--- DATA EXCERPTS Enclosed Below ---

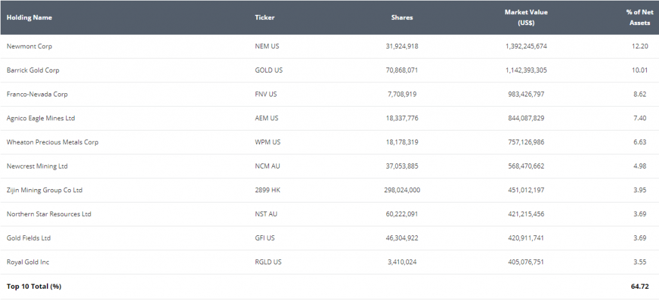The height and width of the screenshot is (301, 659).
Task: Open Zijin Mining Group Co Ltd
Action: coord(44,190)
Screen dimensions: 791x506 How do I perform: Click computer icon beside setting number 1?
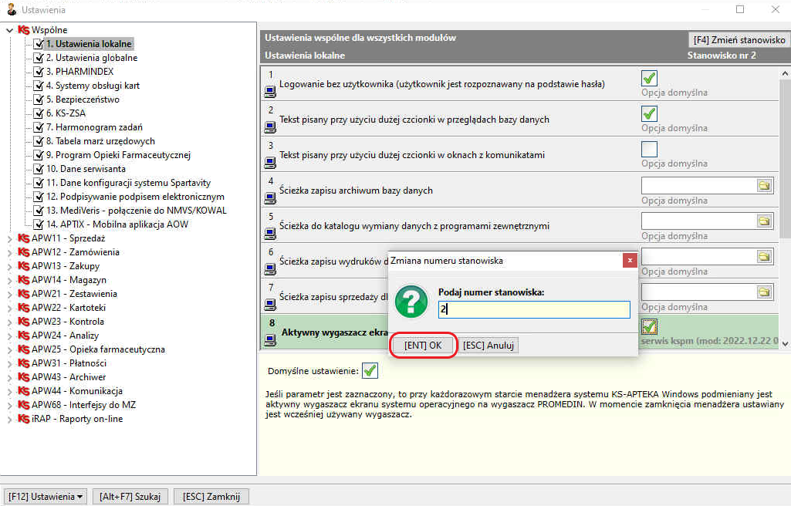tap(270, 92)
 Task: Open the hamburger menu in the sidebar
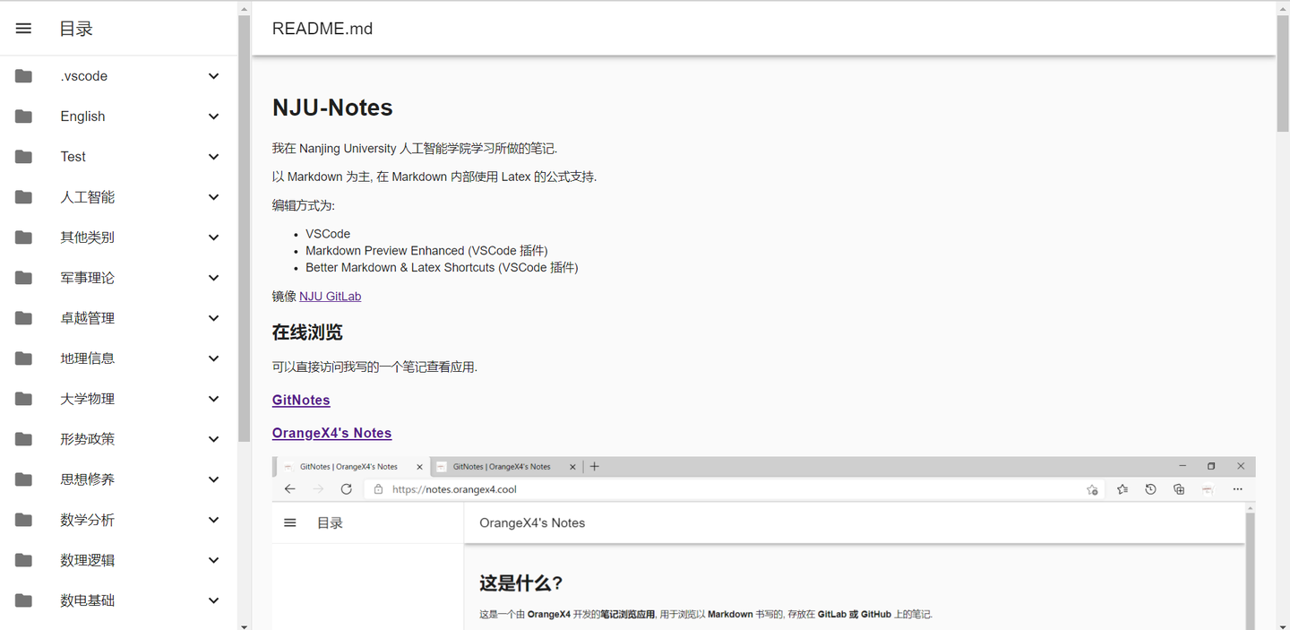22,28
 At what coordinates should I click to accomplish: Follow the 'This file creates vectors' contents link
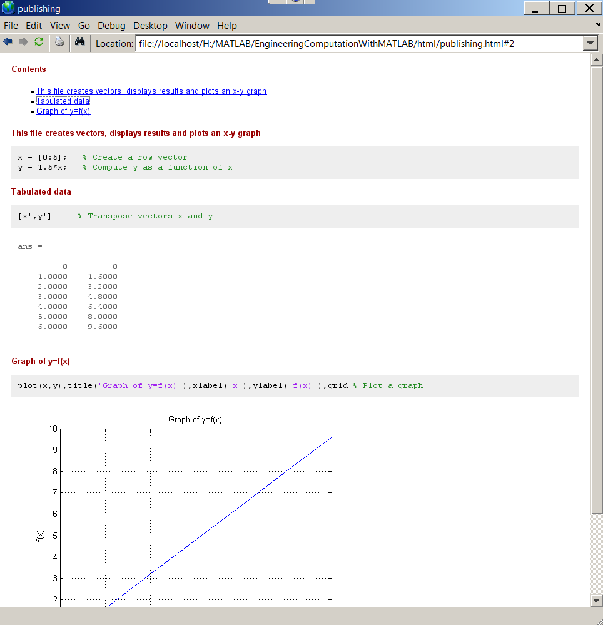(x=151, y=91)
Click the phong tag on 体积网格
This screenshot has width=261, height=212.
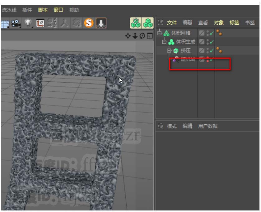(219, 33)
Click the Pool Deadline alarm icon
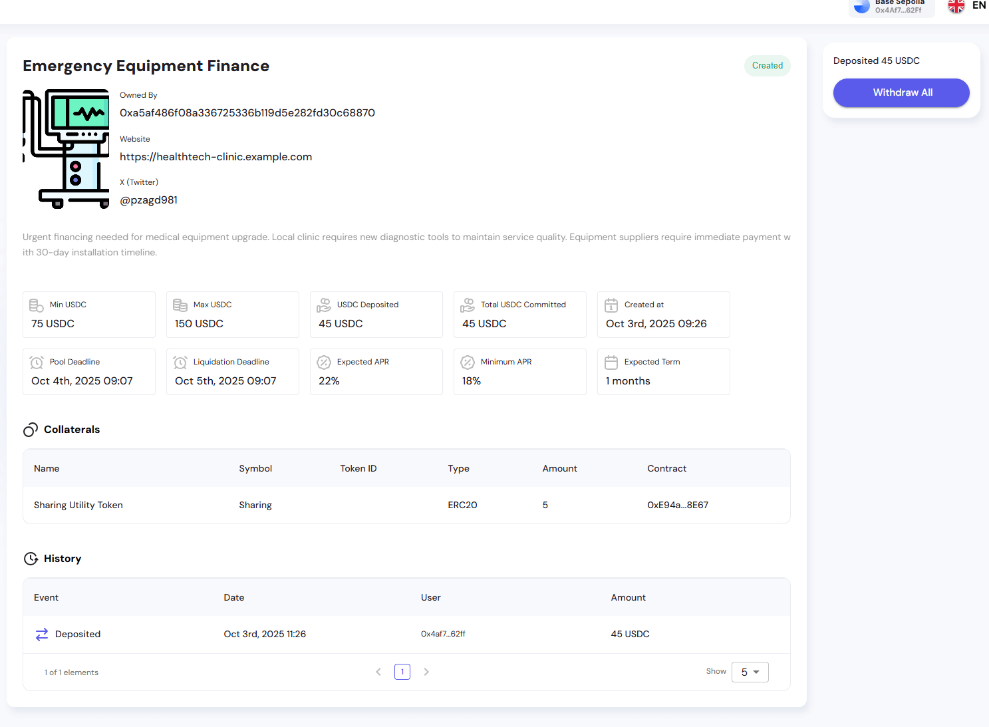Image resolution: width=989 pixels, height=727 pixels. [37, 363]
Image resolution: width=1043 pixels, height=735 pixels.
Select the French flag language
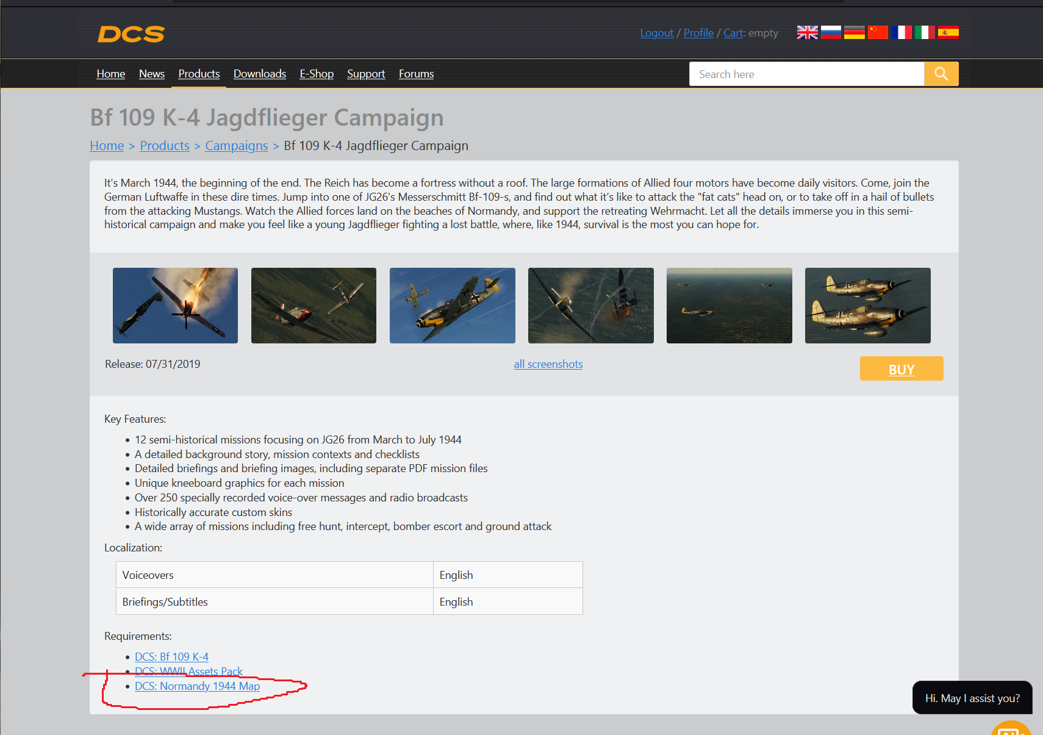(x=901, y=32)
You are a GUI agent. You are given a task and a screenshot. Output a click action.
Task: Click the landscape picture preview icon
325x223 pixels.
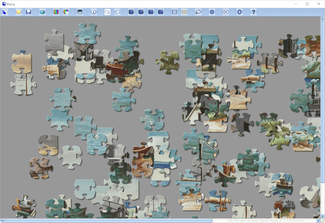point(80,12)
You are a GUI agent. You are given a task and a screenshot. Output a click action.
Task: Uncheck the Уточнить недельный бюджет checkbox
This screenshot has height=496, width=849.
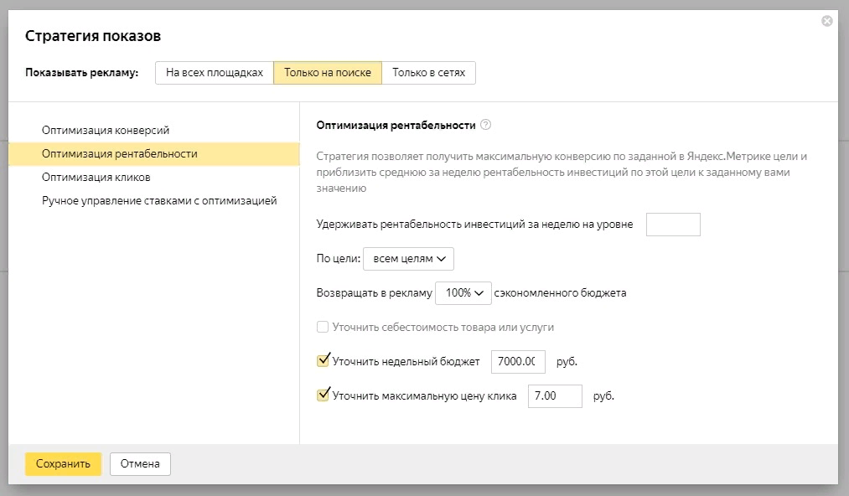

--- End of Enclosed DATA EXCERPTS ---

EXERCISE GOAL: Write out again, exactly, each line from the one containing "Screen dimensions: 791x506" through the last line of the entries, and omit every picture.

YOUR SOLUTION:
Screen dimensions: 791x506 How do I perform: Click computer icon beside setting number 1?
tap(270, 92)
 Task: Open the hamburger menu in the sidebar
22,28
 At what coordinates should I click to accomplish: Follow the 'This file creates vectors' contents link
(x=151, y=91)
Click the phong tag on 体积网格
This screenshot has width=261, height=212.
(219, 33)
Click the Pool Deadline alarm icon
Image resolution: width=989 pixels, height=727 pixels. [37, 363]
Image resolution: width=1043 pixels, height=735 pixels.
Select the French flag language
(x=901, y=32)
You are a GUI agent. You are given a task and a screenshot. Output a click action.
Task: Click the landscape picture preview icon
325x223 pixels.
point(80,12)
You are a GUI agent. You are given a task and a screenshot. Output a click action.
Task: Uncheck the Уточнить недельный бюджет checkbox
This screenshot has height=496, width=849.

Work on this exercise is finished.